Quant à la nourriture absorbée, faite uniquement de protéines, elle interpelle le Dr Chauve : "Si elles sont utiles pour la structure musculaire, elles ne le sont pas pour le fonctionnement du corps humain, qui a besoin de glucides. Sans sucre, il ne fonctionne pas, et en premier lieu, les neurones." Enfin, note le médecin, le naufragé ne présente pas de signe apparent de carence en vitamine C, qu'on ne trouve que dans les fruits et les légumes. "Normalement, il devrait avoir (...) des déchaussements de dents, des gencives qui saignent, un épuisement du corps, ce qu'il n'a pas", insiste-t-il.

Des incohérences dans les dates et rapports officiels

Son trajet, avec un départ du Mexique pour le Salvador et achevé près des Iles Marshall (dans l'océan Indien), est crédible, selon Erik Van Sebille, un océanographe australien, qui se base notamment sur le déplacement des déchets observés en mer. 

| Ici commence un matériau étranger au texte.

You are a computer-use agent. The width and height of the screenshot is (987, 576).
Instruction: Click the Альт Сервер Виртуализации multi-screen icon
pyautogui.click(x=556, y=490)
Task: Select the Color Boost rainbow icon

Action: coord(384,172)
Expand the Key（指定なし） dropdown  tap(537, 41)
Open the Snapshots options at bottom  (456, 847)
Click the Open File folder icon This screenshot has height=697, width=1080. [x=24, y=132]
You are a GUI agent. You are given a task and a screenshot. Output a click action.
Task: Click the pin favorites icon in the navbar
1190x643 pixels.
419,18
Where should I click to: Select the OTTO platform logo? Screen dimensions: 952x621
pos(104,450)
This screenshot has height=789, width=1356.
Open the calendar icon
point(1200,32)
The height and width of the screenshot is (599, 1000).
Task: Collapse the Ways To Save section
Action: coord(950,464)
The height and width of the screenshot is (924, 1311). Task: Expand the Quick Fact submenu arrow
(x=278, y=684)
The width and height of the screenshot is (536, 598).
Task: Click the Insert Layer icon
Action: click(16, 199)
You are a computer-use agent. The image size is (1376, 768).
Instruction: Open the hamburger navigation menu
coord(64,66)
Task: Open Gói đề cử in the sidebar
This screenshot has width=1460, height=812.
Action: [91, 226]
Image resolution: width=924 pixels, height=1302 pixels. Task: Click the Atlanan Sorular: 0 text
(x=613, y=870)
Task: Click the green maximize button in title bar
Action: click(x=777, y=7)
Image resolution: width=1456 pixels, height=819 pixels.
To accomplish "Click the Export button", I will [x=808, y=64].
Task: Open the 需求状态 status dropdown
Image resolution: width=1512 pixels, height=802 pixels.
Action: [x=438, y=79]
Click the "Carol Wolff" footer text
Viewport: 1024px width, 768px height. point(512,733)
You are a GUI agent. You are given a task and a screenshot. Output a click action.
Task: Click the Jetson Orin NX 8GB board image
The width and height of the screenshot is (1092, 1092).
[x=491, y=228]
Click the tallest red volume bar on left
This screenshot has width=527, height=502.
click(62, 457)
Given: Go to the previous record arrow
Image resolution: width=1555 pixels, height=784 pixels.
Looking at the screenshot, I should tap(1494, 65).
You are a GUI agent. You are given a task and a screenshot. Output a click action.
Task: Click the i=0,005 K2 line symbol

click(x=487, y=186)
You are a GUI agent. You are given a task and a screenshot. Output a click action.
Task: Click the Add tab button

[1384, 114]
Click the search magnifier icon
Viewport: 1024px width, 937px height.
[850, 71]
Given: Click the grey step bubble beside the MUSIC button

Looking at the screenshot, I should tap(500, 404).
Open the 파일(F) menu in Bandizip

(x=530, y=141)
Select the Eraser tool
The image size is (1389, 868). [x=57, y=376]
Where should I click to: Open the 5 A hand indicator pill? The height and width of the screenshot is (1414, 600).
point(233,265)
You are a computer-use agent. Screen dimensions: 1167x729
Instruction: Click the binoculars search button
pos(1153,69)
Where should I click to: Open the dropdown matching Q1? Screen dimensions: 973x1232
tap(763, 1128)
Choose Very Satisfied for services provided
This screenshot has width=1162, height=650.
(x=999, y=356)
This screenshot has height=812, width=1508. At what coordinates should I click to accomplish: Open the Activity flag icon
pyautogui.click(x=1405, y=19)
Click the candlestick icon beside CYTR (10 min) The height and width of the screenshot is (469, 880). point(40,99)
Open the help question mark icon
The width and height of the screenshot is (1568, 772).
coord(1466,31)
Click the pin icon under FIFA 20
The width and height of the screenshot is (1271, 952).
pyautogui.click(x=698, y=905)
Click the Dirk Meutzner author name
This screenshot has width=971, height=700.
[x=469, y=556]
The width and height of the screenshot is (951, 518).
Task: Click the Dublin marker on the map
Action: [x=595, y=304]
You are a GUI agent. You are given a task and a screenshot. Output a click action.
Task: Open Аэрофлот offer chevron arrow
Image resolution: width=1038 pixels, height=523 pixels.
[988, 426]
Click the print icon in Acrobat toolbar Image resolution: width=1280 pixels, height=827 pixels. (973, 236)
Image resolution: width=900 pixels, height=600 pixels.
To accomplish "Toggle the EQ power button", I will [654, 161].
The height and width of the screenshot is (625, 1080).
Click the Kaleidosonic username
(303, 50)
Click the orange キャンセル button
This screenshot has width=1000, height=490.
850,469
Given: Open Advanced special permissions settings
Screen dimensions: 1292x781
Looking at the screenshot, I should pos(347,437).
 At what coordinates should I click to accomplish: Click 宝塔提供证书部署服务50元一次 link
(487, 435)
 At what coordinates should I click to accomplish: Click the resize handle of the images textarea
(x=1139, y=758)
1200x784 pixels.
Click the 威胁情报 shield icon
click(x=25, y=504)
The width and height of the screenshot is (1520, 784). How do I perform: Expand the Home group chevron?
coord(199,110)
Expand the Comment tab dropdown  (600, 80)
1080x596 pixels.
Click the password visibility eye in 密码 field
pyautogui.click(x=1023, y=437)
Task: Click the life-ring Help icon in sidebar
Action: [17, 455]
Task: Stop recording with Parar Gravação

Et le Dr Chauve ne s'étonne pas que le pêcheur n'ait croisé aucun bateau dans le Pacifique, "où la circulation des navires est beaucoup moins intense que dans l'Atlantique"

En revanche, selon Europe 1, plusieurs incohérences sont à noter dans les dates et rapports officiels. En effet, si la société de pêche Camaronera de la Costa a bien signalé la disparition d'un bateau le 17 novembre 2012, le rescapé affirme être parti le 24 décembre de la même année. De plus, selon The Guardian (lien en anglais), les deux pêcheurs disparus se nomment Cirilo Vargas et Ezequiel Córdova, et sont âgés de 38 ans. Nulle trace d'un José Salvador Alvarenga, qui relate, lui, avoir perdu un compagnon d'une quinzaine d'années. 

Pour autant, des pêcheurs mexicains du village de l'Etat du Chiapas, où Alvarenga a commencé son odyssée, l'ont reconnu : "C'est bien lui, mec, c'est 'La Chancha' [son surnom], on ne peut pas se tromper", a notamment déclaré Jorge Rodriguez, un des fils du patron de ce nouveau Robinson.